Third, I have to nominate more bloggers. I’m only picking five, rather than eleven, because (to be blunt) I don’t have time to go through all the blogs I follow and try to pick out 11 who have fewer than 200 followers. That said, I invite anyone who wishes to go ahead and continue on with this award as though I nominated them!
Fourth, I have to submit 11 questions of my own:
1. When did you figure out what you wanted to do for a living, and did you succeed with your choices?
2. Why did you start blogging? Has that reason stayed the same or changed as you’ve blogged?
3. If you could bring one fictional character to life and have them be madly in love with you, who would you choose?
4. Be totally honest: do you really hate the sexy vampire trend, or do you secretly kinda dig it?
5. Tell me about something you’ve always wanted to do but never did, and why not?
6. Teenage Mutant Ninja Turtles or My Little Pony?
7. Confess a guilty pleasure that you think other people won’t really understand.
8. Pick a pop culture phenomenon (a book, a movie, a video game, etc) that you absolutely hate and explain why.
9. Laid out before you are all the possible pizza ingredients in the world.

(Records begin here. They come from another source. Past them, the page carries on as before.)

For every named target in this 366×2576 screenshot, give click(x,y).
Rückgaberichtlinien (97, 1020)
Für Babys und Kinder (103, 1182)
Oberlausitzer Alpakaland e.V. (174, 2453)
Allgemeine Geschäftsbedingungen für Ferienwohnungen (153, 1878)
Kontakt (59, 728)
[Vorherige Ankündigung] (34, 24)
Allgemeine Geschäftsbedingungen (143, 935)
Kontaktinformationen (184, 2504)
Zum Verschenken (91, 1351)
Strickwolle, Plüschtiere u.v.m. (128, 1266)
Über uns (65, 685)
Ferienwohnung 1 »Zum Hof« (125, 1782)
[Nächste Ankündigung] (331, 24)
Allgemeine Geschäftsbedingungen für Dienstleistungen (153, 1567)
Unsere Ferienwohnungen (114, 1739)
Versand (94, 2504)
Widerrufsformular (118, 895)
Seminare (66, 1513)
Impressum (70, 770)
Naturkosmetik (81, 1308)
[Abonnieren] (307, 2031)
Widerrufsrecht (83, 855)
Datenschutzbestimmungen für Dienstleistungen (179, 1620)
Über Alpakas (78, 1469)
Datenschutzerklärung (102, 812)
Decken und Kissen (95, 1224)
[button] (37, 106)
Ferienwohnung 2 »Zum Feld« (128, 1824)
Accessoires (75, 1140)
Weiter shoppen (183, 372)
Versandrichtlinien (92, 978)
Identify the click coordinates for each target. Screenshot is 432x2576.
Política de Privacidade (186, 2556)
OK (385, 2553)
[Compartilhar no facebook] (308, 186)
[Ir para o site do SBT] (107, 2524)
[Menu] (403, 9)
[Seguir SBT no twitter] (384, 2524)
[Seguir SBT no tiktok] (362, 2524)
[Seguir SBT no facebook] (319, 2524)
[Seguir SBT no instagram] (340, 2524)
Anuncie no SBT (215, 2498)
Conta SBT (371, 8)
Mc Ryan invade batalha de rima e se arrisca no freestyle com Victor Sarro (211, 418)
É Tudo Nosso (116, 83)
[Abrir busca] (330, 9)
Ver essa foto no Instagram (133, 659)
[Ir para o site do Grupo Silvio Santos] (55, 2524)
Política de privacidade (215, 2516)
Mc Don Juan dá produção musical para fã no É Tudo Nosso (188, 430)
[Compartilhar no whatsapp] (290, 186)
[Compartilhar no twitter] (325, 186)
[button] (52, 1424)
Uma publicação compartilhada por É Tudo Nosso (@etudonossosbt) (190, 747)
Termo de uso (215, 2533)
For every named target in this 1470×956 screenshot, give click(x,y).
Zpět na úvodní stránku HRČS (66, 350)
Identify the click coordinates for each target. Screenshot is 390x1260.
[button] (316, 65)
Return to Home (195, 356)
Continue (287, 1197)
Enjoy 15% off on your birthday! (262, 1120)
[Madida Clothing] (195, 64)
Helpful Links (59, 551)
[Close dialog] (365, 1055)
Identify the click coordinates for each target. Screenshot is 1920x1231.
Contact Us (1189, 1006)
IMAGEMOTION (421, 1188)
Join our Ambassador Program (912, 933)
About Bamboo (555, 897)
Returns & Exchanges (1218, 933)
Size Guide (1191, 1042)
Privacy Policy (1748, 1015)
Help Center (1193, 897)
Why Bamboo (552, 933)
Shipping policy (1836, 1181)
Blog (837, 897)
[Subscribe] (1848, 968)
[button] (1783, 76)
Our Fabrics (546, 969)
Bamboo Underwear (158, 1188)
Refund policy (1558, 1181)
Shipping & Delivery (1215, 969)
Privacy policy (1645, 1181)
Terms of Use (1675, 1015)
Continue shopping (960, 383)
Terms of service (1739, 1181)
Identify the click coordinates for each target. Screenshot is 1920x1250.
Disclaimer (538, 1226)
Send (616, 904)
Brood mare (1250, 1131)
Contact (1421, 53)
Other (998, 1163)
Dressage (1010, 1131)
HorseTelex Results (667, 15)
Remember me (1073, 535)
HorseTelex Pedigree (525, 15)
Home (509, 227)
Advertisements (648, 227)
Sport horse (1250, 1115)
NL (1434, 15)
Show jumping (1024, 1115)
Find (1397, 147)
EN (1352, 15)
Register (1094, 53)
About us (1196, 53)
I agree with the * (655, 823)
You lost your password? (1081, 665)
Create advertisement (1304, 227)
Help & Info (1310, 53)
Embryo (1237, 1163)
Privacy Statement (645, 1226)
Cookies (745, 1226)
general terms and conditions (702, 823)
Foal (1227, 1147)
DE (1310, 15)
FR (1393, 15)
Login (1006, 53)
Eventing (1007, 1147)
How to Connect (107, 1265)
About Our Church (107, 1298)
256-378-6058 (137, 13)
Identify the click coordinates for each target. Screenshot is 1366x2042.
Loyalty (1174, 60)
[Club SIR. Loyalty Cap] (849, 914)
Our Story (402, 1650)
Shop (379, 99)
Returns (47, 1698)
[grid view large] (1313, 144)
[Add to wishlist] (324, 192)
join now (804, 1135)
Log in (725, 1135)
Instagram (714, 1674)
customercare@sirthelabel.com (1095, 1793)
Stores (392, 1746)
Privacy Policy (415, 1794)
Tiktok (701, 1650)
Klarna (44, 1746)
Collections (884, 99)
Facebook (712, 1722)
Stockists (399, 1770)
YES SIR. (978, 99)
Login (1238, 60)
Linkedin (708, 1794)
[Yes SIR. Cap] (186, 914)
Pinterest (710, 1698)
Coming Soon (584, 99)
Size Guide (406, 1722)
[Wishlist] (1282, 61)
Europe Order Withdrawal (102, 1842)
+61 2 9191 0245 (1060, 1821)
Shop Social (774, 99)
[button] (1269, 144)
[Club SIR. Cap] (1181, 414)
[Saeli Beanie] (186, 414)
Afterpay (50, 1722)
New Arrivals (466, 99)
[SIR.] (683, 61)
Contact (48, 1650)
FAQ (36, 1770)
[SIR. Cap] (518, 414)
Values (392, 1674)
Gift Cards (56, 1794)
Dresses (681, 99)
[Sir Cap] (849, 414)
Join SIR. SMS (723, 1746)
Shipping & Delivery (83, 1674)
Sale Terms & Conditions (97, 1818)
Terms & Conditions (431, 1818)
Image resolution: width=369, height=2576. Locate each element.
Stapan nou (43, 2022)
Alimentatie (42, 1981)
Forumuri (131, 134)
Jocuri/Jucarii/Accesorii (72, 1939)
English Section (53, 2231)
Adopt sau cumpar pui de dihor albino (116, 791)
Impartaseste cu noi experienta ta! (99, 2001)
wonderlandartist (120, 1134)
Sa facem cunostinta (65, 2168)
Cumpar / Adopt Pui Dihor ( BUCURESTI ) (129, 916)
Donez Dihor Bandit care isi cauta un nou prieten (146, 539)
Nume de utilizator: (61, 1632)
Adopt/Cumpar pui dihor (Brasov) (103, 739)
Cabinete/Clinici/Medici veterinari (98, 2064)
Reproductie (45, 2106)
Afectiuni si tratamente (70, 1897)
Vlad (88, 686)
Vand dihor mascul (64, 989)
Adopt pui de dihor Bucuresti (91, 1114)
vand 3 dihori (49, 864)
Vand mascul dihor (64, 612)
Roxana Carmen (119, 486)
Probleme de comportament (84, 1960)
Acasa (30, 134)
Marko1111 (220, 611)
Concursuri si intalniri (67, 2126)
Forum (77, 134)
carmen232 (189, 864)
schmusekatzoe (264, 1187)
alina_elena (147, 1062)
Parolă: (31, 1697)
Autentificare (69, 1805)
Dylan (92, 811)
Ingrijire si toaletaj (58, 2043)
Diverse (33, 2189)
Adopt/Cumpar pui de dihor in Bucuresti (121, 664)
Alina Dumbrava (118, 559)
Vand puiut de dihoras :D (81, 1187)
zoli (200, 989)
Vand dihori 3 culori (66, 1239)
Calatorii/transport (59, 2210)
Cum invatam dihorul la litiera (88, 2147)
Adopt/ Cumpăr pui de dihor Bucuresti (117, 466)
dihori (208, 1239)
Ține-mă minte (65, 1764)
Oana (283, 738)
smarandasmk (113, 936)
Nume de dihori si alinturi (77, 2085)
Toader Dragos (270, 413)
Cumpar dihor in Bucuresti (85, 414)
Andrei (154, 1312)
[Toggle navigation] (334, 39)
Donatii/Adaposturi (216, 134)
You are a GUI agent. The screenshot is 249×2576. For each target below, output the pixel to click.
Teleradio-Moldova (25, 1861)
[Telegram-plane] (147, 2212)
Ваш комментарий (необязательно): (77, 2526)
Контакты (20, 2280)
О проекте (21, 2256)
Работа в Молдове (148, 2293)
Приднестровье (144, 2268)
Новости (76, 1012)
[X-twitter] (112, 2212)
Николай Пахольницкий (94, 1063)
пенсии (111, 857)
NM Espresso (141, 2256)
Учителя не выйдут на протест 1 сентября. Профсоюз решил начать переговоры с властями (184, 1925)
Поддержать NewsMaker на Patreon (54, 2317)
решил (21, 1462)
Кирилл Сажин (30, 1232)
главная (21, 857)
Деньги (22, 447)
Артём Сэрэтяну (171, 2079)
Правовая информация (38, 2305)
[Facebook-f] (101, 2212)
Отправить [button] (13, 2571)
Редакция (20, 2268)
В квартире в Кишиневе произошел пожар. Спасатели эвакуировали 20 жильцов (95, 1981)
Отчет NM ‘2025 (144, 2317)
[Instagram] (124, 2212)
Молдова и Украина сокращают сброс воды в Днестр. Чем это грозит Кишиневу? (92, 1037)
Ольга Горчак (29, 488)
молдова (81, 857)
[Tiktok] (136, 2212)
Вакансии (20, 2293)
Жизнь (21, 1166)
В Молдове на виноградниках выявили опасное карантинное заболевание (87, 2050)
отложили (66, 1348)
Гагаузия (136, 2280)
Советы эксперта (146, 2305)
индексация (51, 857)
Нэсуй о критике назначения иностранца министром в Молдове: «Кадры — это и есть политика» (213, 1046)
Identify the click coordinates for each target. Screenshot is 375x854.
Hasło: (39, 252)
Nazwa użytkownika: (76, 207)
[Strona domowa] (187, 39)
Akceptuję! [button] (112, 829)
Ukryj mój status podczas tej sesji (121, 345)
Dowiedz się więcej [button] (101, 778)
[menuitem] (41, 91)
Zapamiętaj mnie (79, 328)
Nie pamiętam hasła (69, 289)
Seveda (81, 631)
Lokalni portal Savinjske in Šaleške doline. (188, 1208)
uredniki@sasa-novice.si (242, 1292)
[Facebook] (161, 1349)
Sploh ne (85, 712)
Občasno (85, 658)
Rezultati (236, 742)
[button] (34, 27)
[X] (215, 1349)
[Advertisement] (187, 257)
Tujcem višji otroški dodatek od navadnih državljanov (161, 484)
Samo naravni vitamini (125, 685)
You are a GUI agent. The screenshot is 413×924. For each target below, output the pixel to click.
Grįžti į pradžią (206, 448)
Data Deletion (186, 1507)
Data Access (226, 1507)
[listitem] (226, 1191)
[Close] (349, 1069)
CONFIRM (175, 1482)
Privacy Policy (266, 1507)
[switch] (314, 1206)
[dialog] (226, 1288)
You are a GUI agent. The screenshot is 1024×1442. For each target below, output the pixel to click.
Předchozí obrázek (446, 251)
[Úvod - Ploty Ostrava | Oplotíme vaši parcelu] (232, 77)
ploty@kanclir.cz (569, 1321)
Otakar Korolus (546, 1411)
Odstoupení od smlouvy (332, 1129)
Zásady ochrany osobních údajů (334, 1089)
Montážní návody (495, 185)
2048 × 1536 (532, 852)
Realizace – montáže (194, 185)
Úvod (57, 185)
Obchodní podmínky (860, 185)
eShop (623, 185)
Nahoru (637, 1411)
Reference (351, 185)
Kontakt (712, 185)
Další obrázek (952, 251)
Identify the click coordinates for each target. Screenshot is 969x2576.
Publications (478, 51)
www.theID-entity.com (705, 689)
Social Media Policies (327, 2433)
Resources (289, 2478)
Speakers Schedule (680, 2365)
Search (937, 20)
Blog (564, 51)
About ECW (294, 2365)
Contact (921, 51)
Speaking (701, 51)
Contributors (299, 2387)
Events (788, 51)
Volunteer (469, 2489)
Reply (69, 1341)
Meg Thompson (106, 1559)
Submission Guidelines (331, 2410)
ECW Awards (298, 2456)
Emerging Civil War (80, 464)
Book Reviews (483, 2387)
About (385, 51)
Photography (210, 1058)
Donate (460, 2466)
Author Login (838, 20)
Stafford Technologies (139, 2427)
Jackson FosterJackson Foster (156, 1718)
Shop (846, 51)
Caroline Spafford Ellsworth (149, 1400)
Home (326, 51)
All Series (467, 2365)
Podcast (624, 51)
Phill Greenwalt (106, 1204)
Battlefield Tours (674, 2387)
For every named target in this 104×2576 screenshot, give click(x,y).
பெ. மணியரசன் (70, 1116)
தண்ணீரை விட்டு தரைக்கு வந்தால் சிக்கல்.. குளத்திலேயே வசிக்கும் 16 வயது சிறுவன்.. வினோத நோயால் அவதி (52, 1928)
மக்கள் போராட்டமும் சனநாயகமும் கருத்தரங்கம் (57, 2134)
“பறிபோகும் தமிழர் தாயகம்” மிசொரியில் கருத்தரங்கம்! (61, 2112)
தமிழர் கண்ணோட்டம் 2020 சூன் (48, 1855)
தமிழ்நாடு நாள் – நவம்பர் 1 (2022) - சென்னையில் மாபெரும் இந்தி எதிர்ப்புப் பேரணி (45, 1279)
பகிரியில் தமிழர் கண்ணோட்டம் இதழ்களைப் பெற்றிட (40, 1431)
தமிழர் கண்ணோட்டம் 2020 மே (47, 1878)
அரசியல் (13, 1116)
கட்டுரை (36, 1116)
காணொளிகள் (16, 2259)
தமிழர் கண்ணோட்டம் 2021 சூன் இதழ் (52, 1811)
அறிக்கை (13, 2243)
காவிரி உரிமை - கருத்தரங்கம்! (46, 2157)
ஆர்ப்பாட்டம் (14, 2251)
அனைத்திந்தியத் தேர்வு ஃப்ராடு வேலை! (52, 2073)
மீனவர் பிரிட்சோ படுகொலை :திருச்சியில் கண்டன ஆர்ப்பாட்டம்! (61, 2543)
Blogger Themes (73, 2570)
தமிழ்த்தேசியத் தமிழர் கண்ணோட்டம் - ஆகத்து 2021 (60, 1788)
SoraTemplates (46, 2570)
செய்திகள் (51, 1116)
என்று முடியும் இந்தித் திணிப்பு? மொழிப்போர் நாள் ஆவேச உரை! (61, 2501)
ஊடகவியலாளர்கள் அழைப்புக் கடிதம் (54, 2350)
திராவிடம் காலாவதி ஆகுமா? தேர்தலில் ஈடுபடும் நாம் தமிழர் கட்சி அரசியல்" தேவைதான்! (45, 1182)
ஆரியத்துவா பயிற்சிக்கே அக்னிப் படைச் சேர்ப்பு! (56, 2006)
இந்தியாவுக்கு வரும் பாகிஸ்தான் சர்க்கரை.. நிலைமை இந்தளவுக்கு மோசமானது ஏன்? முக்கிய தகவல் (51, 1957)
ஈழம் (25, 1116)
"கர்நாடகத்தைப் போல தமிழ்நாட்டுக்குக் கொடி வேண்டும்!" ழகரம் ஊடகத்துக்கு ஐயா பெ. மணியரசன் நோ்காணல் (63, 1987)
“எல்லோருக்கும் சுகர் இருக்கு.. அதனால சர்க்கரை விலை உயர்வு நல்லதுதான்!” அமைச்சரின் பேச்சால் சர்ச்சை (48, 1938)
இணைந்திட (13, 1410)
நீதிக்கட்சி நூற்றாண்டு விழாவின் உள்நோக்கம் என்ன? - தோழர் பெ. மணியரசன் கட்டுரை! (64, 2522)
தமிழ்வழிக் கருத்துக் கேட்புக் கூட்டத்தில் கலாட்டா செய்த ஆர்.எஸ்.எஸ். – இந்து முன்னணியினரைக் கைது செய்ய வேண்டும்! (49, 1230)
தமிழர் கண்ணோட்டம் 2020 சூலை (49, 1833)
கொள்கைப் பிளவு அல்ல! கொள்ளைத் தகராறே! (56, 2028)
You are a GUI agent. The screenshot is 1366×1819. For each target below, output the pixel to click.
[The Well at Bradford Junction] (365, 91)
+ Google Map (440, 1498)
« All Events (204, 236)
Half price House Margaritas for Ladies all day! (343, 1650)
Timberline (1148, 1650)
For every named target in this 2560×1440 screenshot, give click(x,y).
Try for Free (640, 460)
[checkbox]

What kind of pizza do you make?
10. Describe your perfect day of rest and relaxation.
11. Imagine your dream job (say, being a published author). Now imagine the most embarrassing/socially unacceptable version of your dream job (say, writing erotic literature for porno magazines). If you were offered this embarrassing version of your job and you knew that it was the only chance you were ever going to get at your dream job, would you do it?